After this, things began to get interesting. Petty has increasingly been experimenting with different musical styles on his tours and this night was no exception. The drummer, Stan Lynch, took over on vocals to do a little rockabilly number. Then Benmont Tench took his turn at center stage, playing rollicking boogie-woogie piano on a tune appropriately known as “Ben’s Boogie.”
It was then time for some drums. But this wasn’t your typical rock concert drum solo. It seems that touring with the Grateful Dead and Bob Dylan in ’85 had an affect on Mr. Petty. Each member of the band, except for Tom Petty, picked up a different percussion instrument. Mike Campbell (lead guitar) began playing an Indian-like string instrument with mallets, Howie Epstein (bass) played a kettle drum, and Tench and Lynch stayed on their respective instruments.
They produced a very mesmerizing sound and Petty returned to the stage looking very disoriented. He then proceeded to pick up two huge drumsticks and clanged right in on huge metallic sounding drums toward the back of the stage. This unexpected twist left many people looking as disoriented as T.P. The reason for this strangely psychedelic portion of the show soon began apparent as the band segued nicely into the trippy “Don’t Come Around Here No More,” complete with a liquid light show on the screens behind the stage. In all, it was a very weird and wonderful surprise.
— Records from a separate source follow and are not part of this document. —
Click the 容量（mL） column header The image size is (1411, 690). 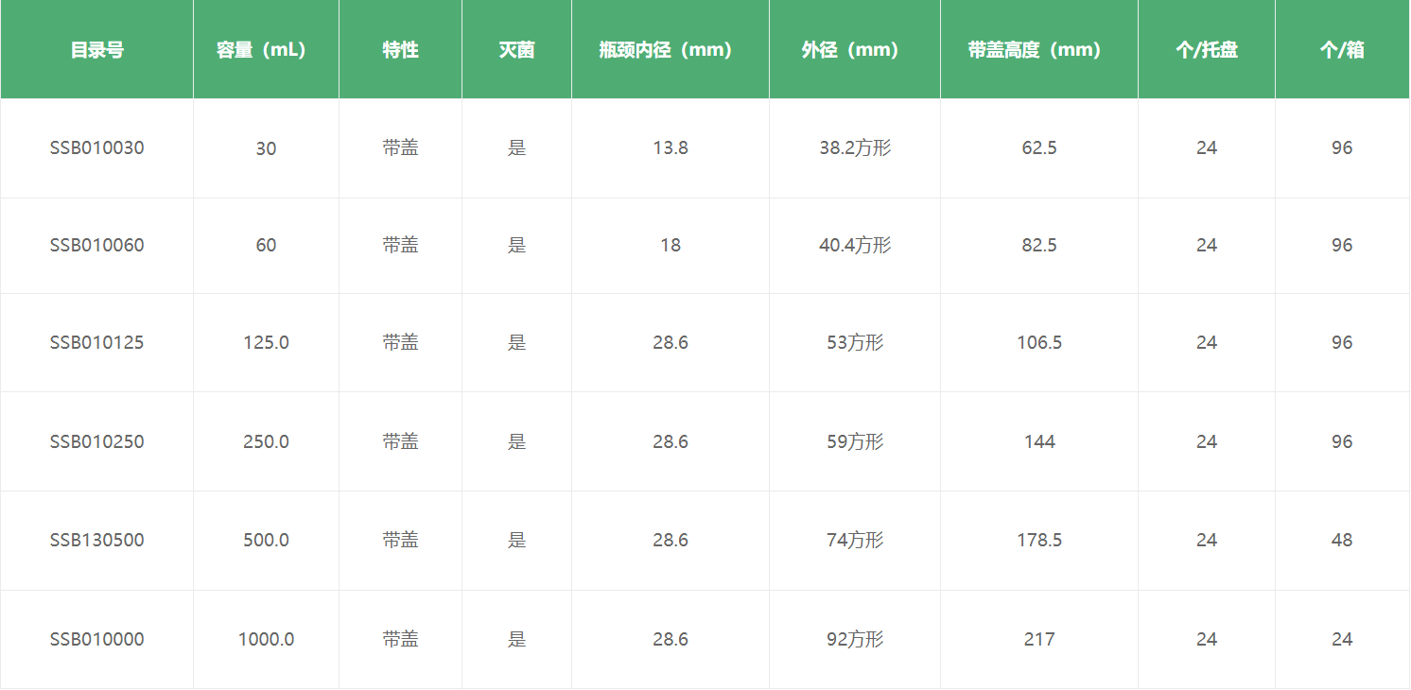266,50
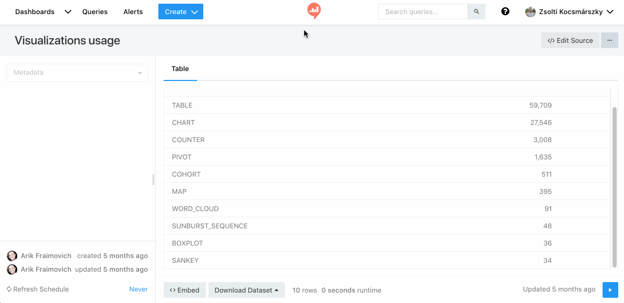Expand the Dashboards dropdown arrow
Screen dimensions: 624x303
point(68,12)
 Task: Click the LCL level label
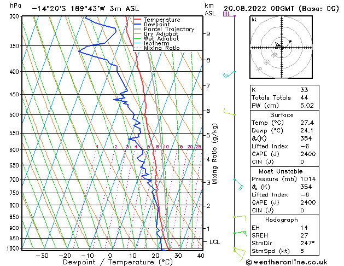[214, 242]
The show then proceeded in a more conventional fashion, with the exception of a cover of The Youngbloods (don’t hold me to that one, because I wasn’t too sure of the group) “Get It Together,” which Petty dedicated to the volunteers manning the Greenpeace booths set up in the Spectrum.
The band pulled out many more songs from the new album, including “A Face In The Crowd,” an airly singalong on “Free Falling,” and a frantic romp through “Runnin’ Down a Dream.” On “Won’t Back Down,” however, the band seemed kind of lackluster until Mike Campbell managed to jumpstart them with a twangy slide guitar solo. Also, the inclusion of the soft lullaby “Alright For Now” really slowed the concert down and should have been left off the set list.
Besides the new songs, The Heartbreakers brought out many of their hits. “Refugee,” “American Girl,” “Rebels,” “Breakdown,” and “The Waiting” were all given somewhat new twists to give the songs a freshness for both the audience and the band. Interestingly, “The Waiting” is slowly replacing “Breakdown” as the big audience participation song.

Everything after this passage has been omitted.